- [DATA RECORDS]:
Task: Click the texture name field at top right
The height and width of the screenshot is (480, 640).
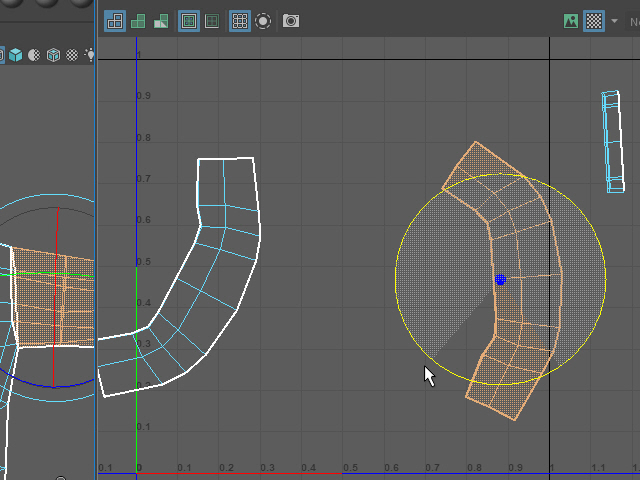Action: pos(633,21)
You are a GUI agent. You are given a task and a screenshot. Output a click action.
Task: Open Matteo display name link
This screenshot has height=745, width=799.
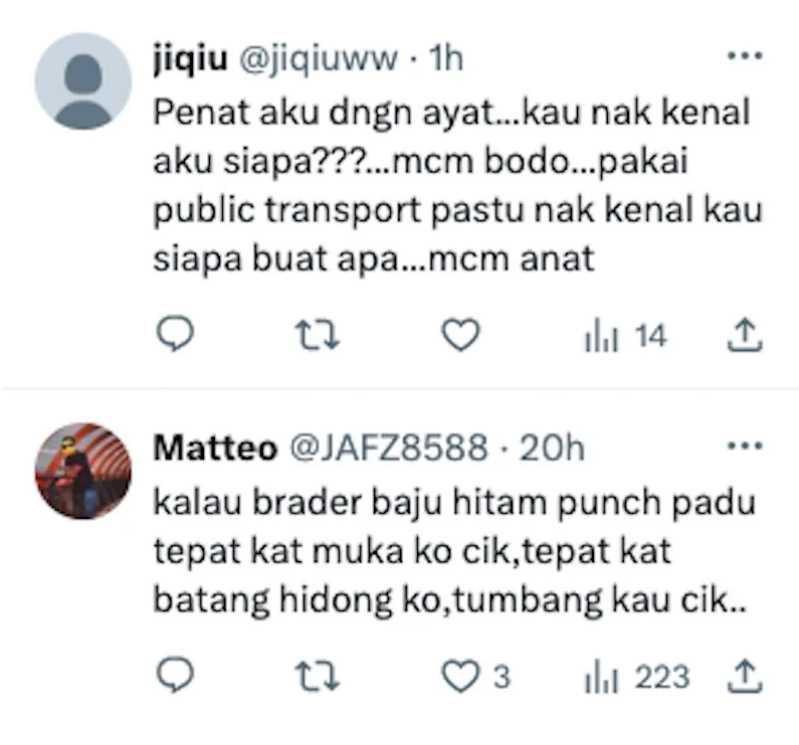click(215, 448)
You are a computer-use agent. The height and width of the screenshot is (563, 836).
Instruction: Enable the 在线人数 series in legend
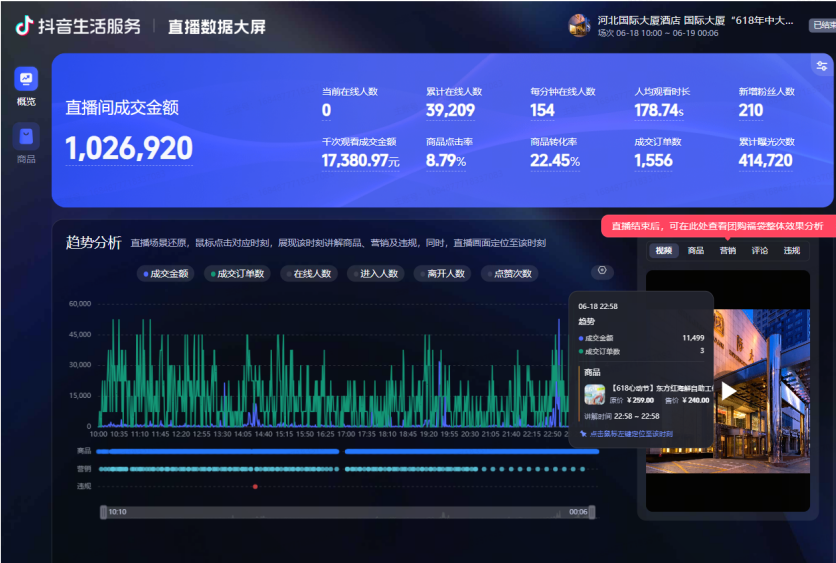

- [DESCRIPTION OF THE TASK]: Exclude images and repeat all entries exactly.

- [TASK RESULT]:
Task: Click the texture name field at top right
The height and width of the screenshot is (480, 640).
Action: pos(633,21)
You are a GUI agent. You are given a task and a screenshot. Output a click action.
Task: Open Matteo display name link
This screenshot has height=745, width=799.
click(215, 448)
You are a computer-use agent. The height and width of the screenshot is (563, 836).
Instruction: Enable the 在线人数 series in legend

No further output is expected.